+++ RECORDS SUPPLIED
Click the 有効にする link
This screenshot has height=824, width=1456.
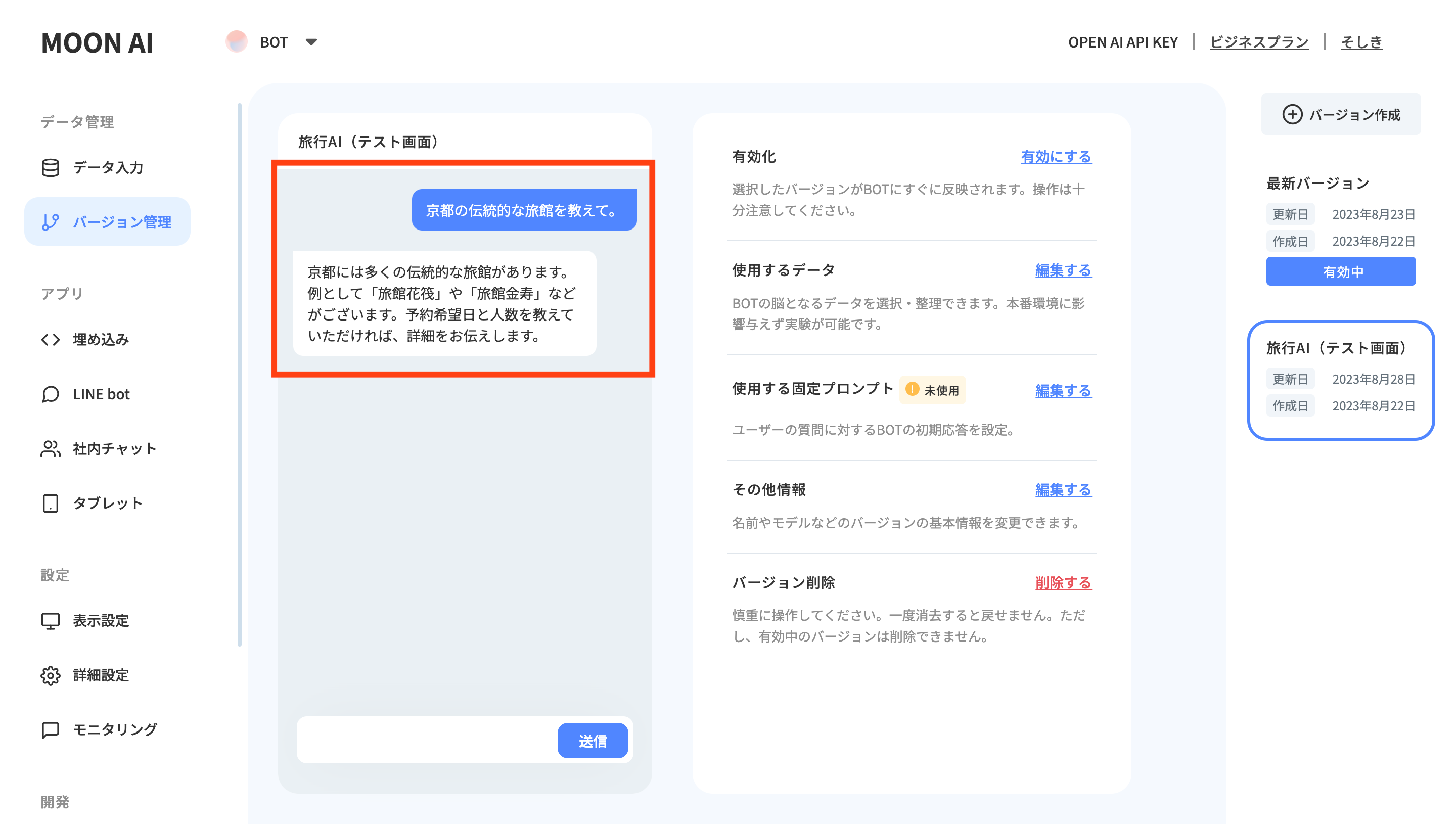(x=1056, y=157)
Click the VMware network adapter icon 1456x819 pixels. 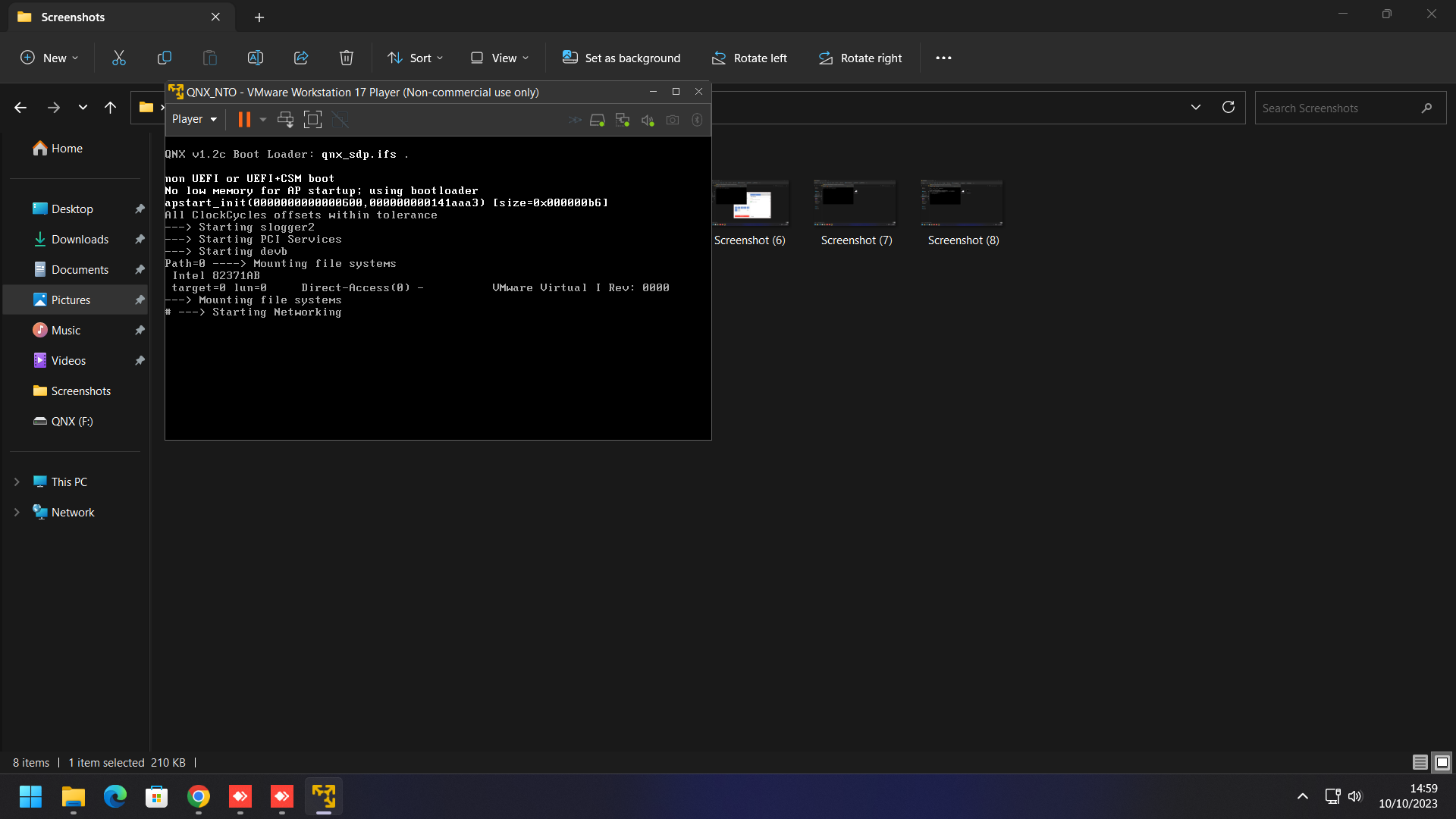(623, 120)
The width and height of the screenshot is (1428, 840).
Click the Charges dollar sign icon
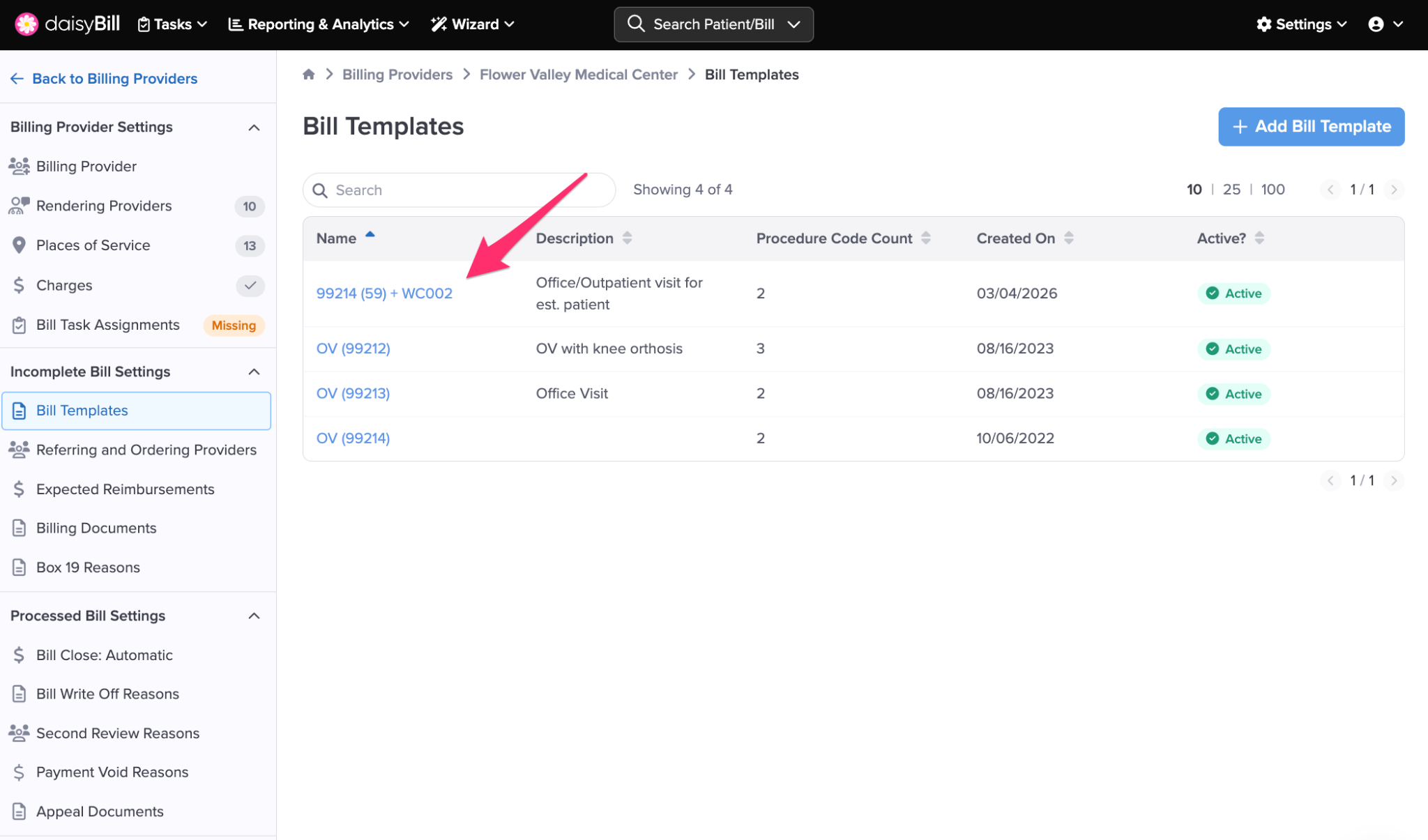pos(19,285)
++++++
● **WHAT NEEDS TO BE DONE**
Where the line containing "The width and" appears in the data above, begin there and output every line through the last, exactly and without pictures.

● **EXERCISE ANSWER**
The width and height of the screenshot is (1428, 840).
Click the Charges dollar sign icon
pos(19,285)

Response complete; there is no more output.